[Document and screenshot pointing entries]
----------

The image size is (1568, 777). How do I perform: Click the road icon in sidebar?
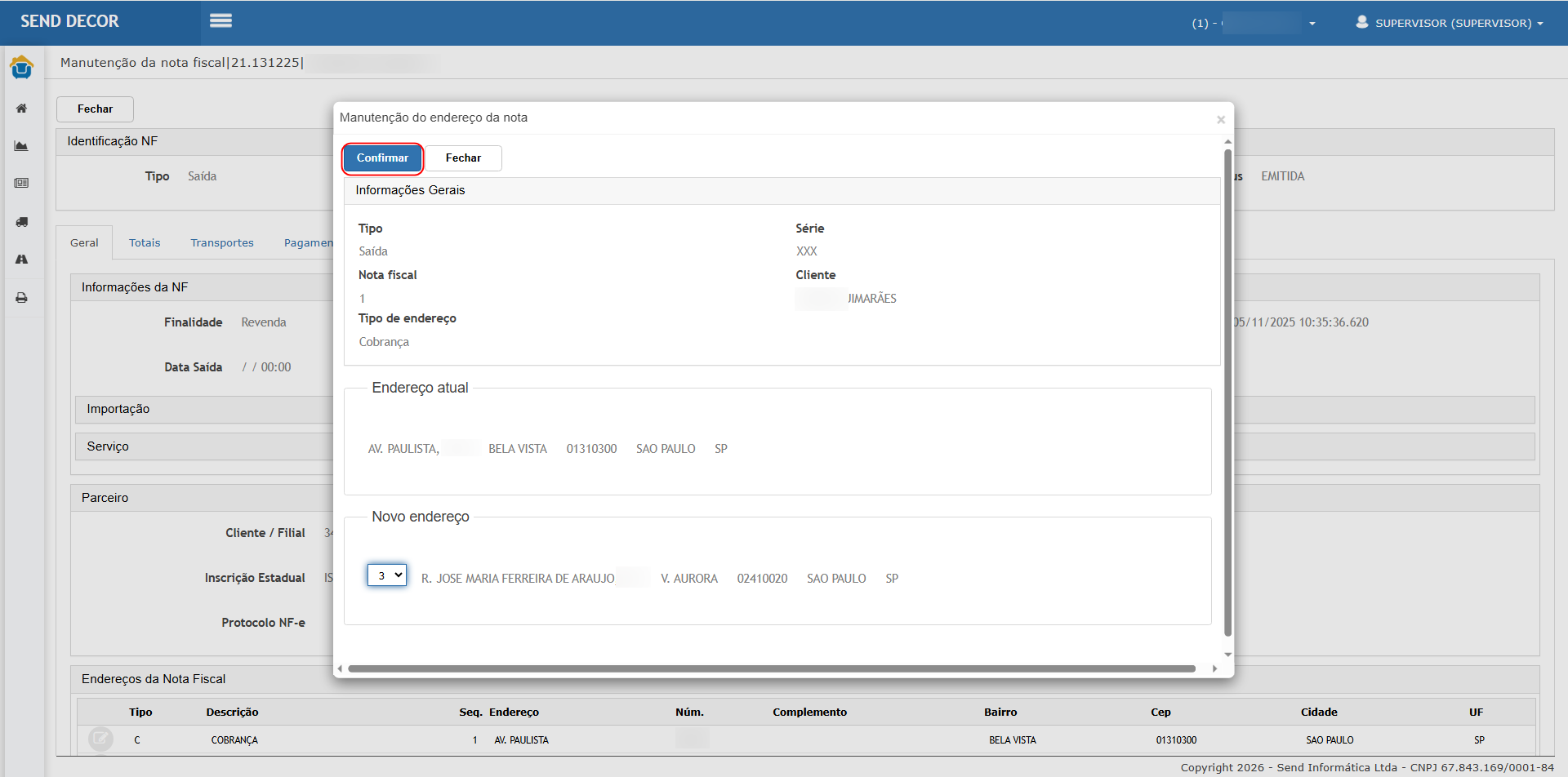[22, 260]
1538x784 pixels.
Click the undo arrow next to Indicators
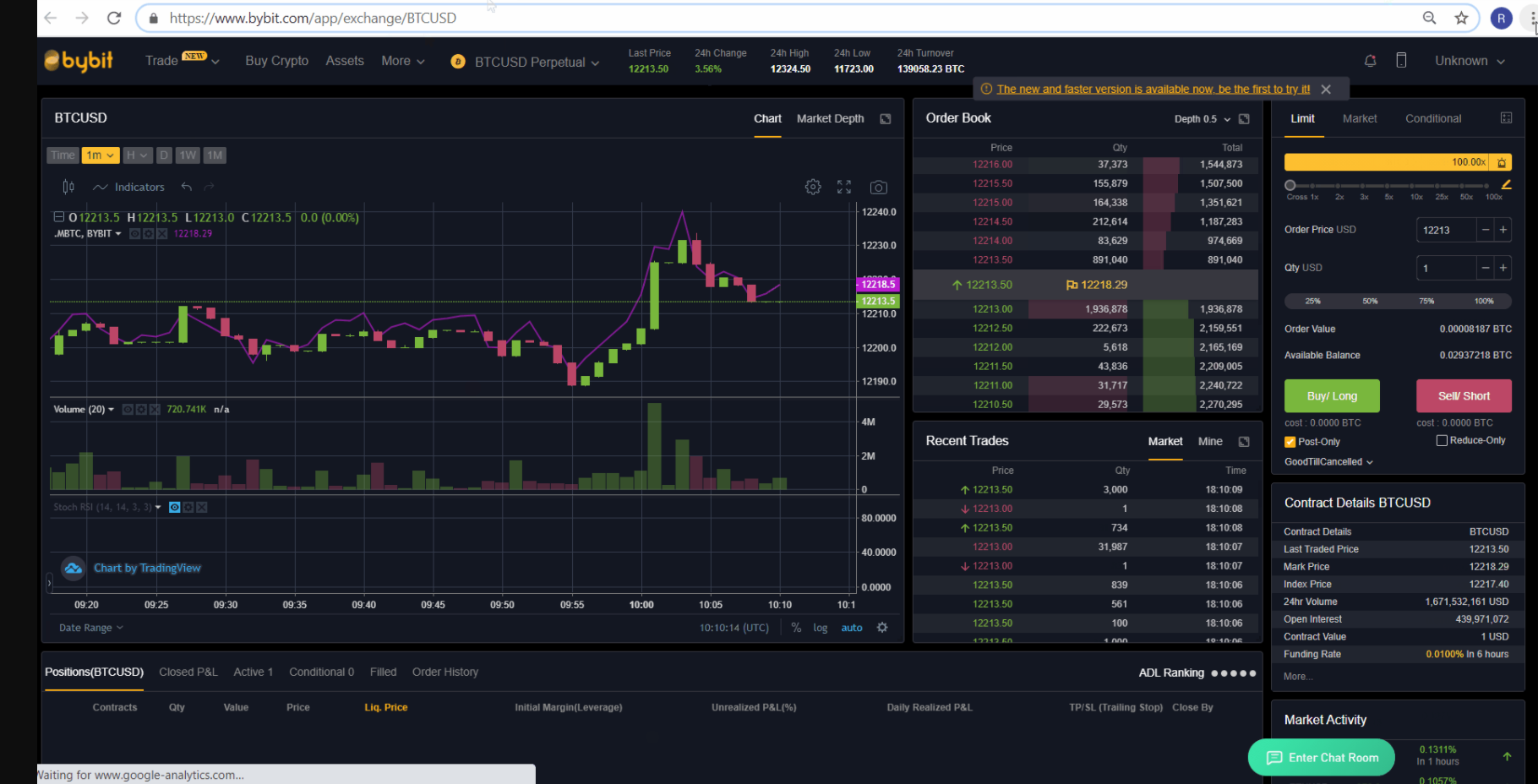tap(186, 186)
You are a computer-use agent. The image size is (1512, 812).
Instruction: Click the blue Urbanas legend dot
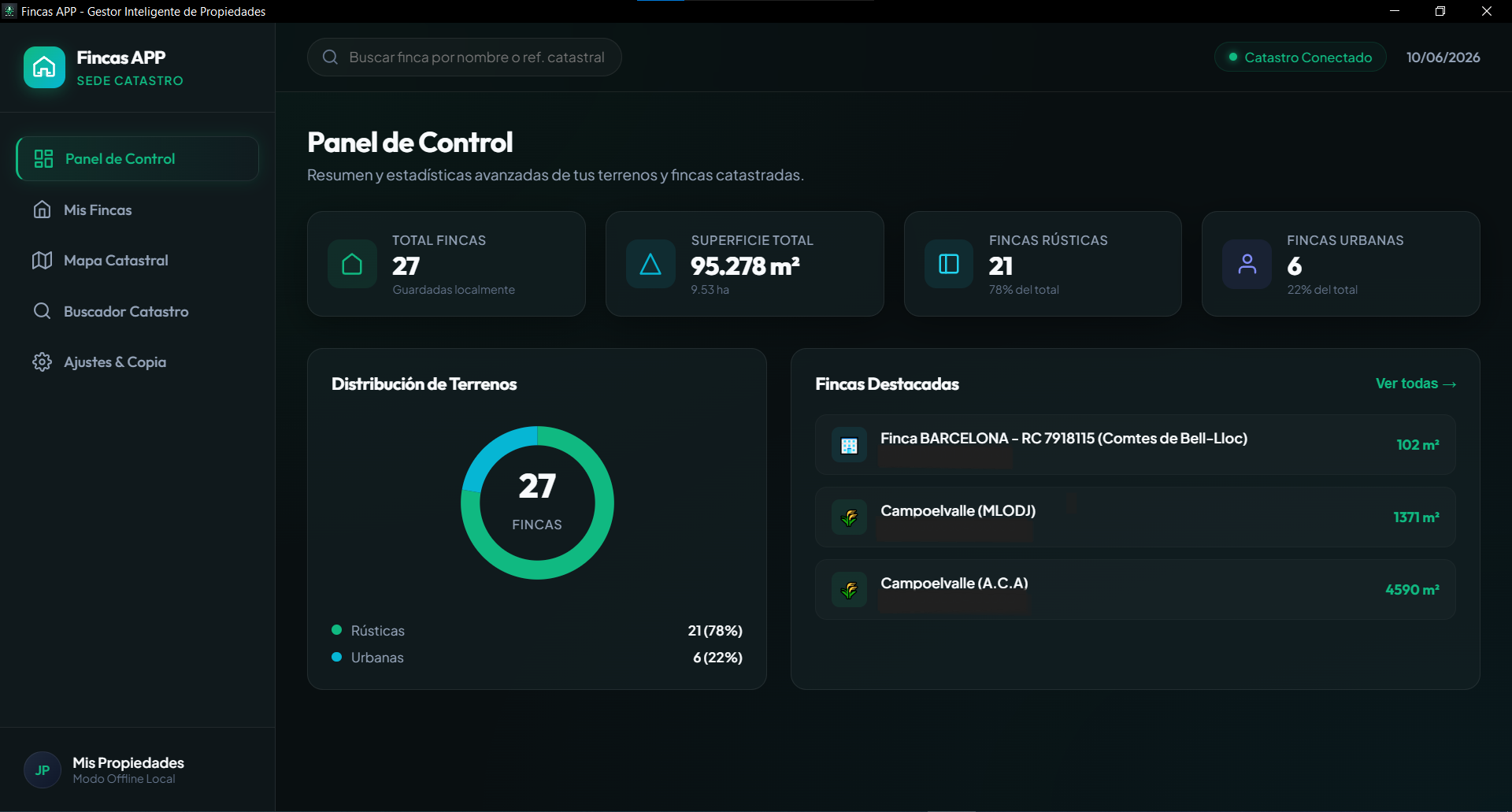tap(337, 657)
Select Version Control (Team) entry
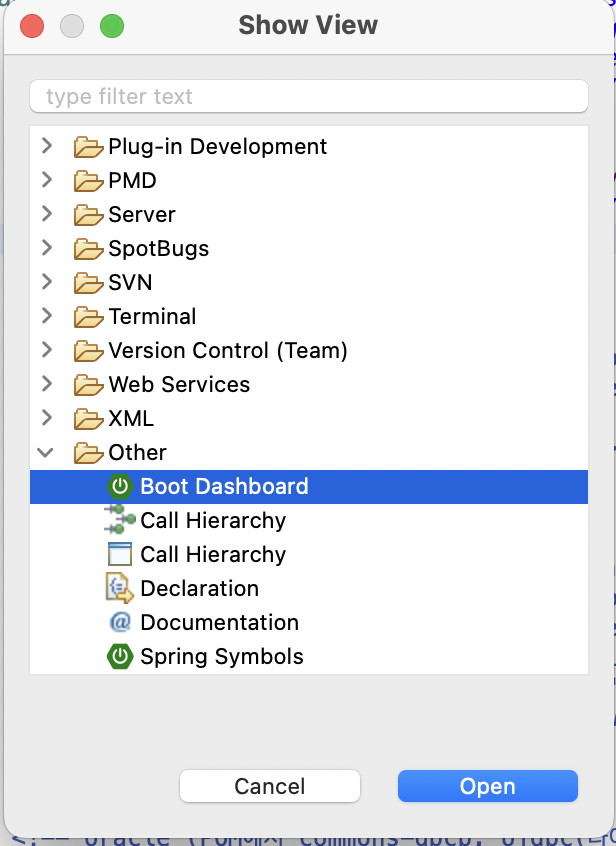This screenshot has width=616, height=846. tap(228, 351)
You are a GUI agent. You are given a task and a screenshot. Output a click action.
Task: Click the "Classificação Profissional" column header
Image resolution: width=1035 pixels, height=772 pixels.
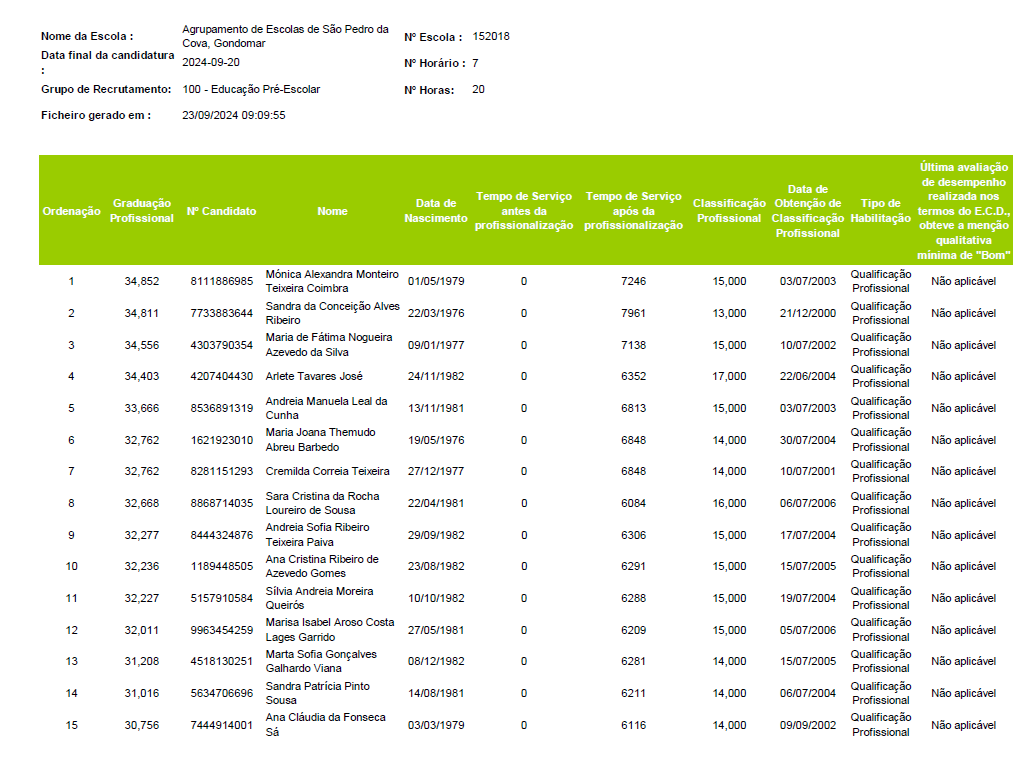729,211
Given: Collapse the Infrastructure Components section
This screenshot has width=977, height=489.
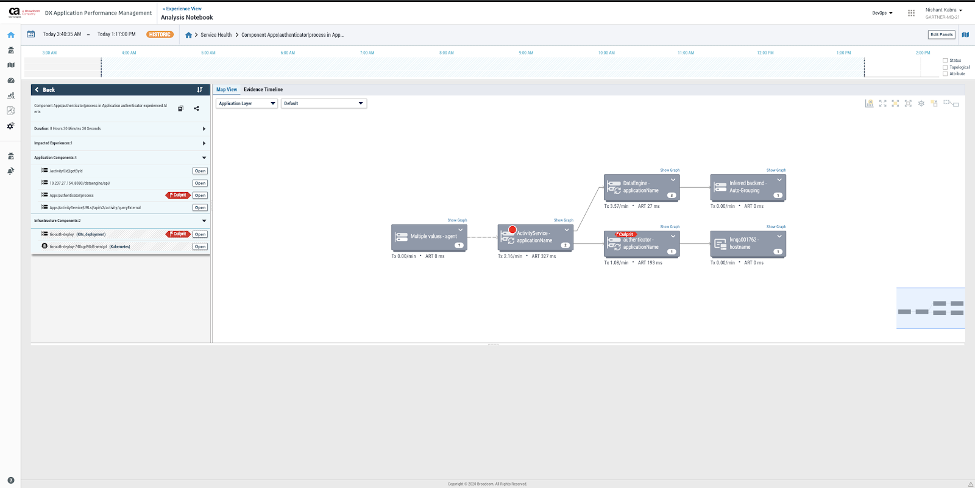Looking at the screenshot, I should [x=204, y=221].
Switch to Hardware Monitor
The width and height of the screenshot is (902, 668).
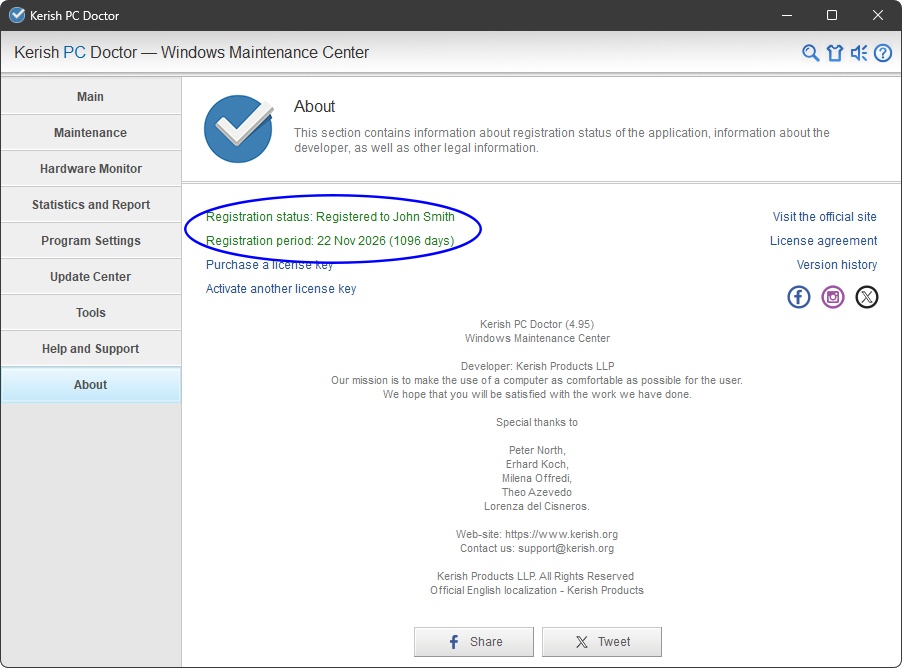(x=91, y=169)
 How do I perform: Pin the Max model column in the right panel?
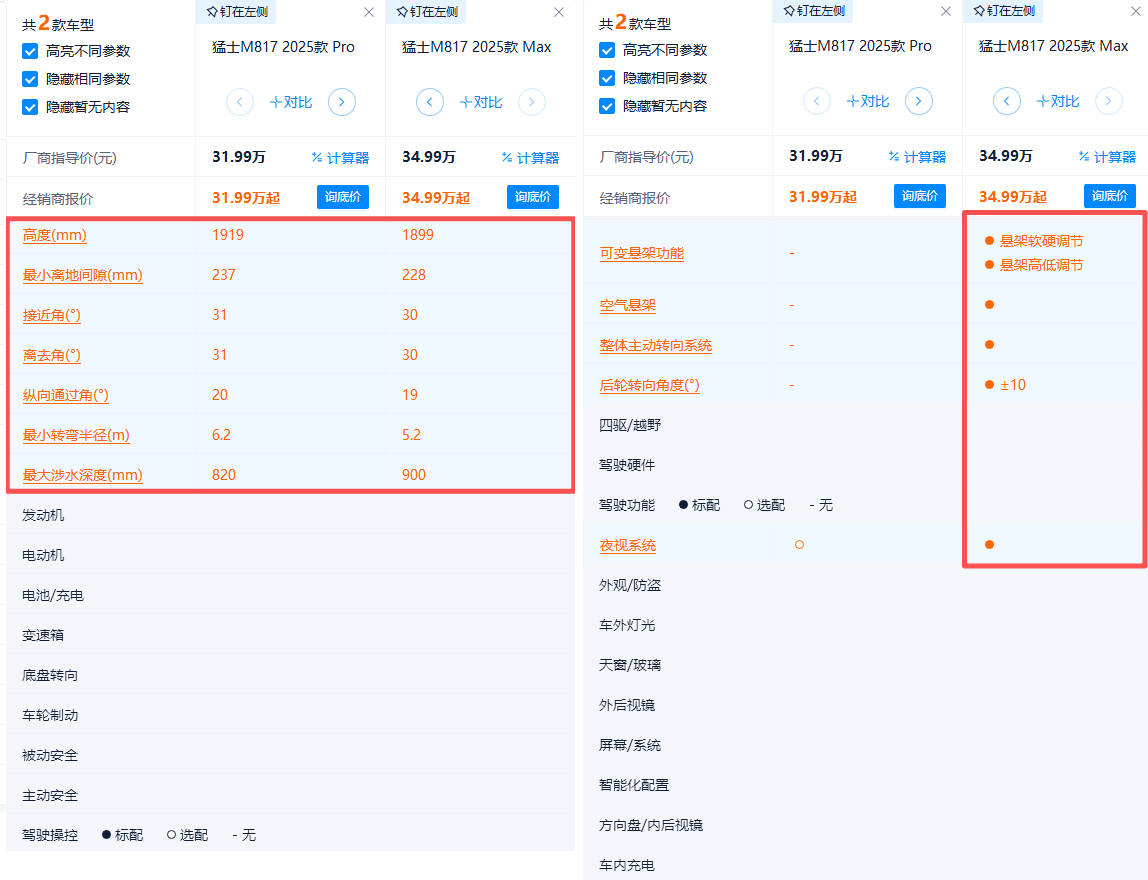pos(1003,11)
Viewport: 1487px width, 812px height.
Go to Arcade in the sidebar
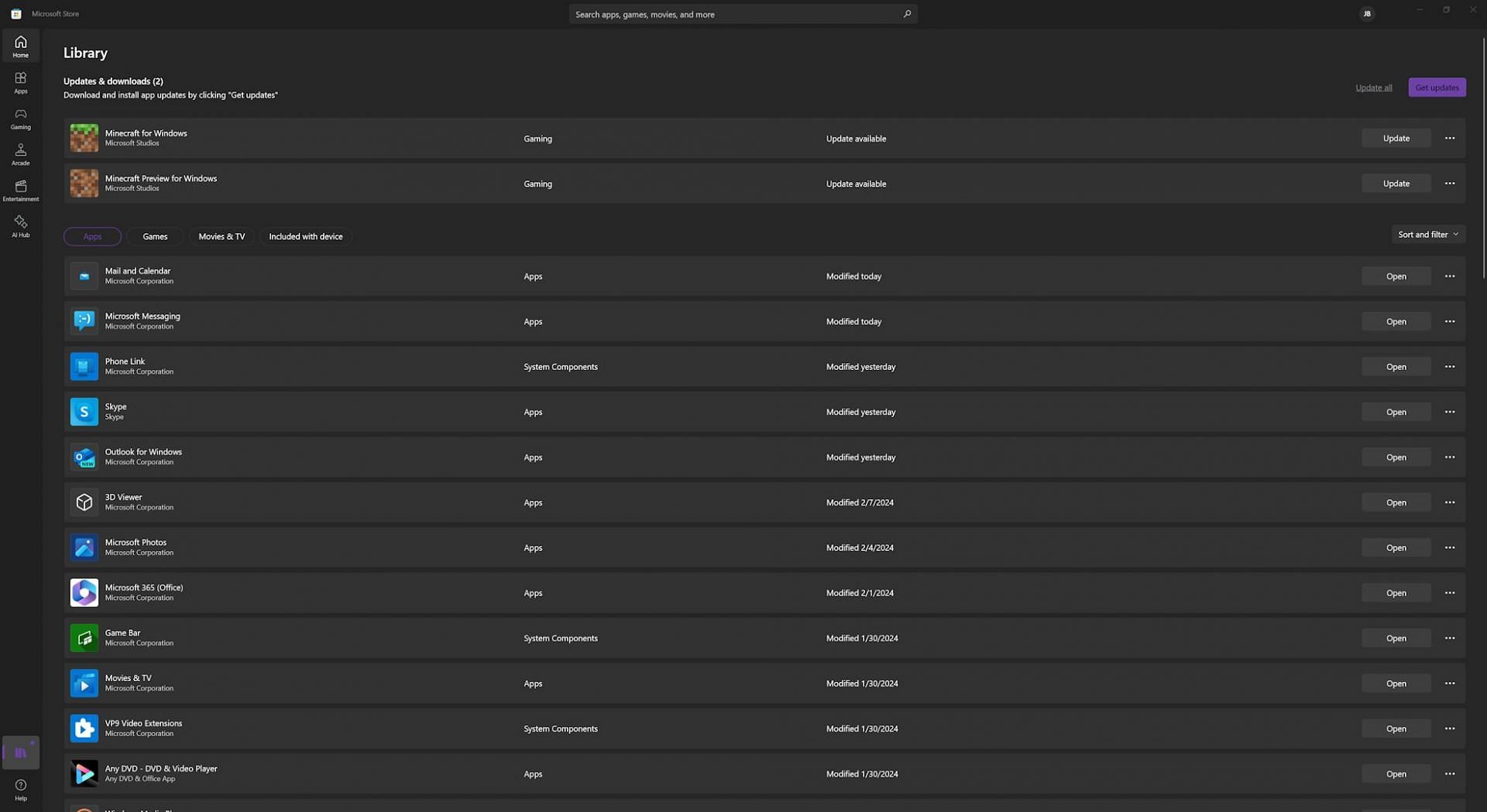(21, 154)
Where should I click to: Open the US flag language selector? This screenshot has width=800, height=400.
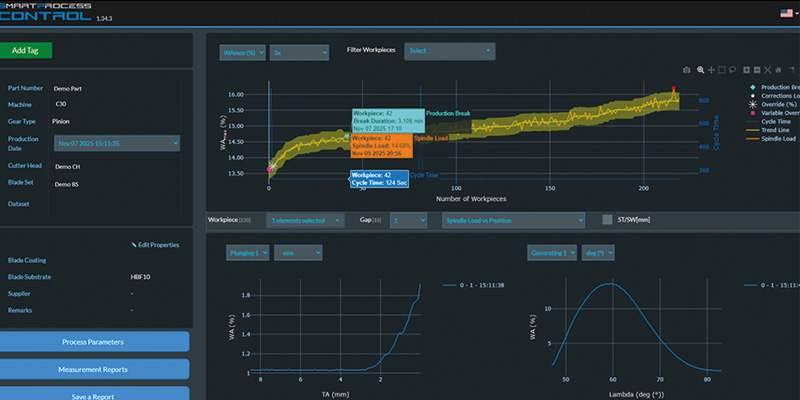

----------

(Your task)
Please turn all the entries above into a numbered list, leaving out blank lines. Keep the pictures out of your answer.

(Full response)
1. The image size is (1568, 777). How do I perform: Click the road icon in sidebar?
2. [22, 260]
3. 1538x784 pixels.
4. Click the undo arrow next to Indicators
5. tap(186, 186)
6. You are a computer-use agent. The image size is (1512, 812).
7. Instruction: Click the blue Urbanas legend dot
8. tap(337, 657)
9. Select Version Control (Team) entry
10. This screenshot has width=616, height=846. tap(228, 351)
11. You are a GUI agent. You are given a task and a screenshot. Output a click action.
12. Task: Click the "Classificação Profissional" column header
13. Image resolution: width=1035 pixels, height=772 pixels.
14. 729,211
15. Given: Collapse the Infrastructure Components section
16. This screenshot has width=977, height=489.
17. Looking at the screenshot, I should [x=204, y=221].
18. Switch to Hardware Monitor
19. The width and height of the screenshot is (902, 668).
20. (x=91, y=169)
21.  How do I perform: Pin the Max model column in the right panel?
22. pos(1003,11)
23. Viewport: 1487px width, 812px height.
24. Go to Arcade in the sidebar
25. (21, 154)
26. Where should I click to: Open the US flag language selector? This screenshot has width=800, height=400.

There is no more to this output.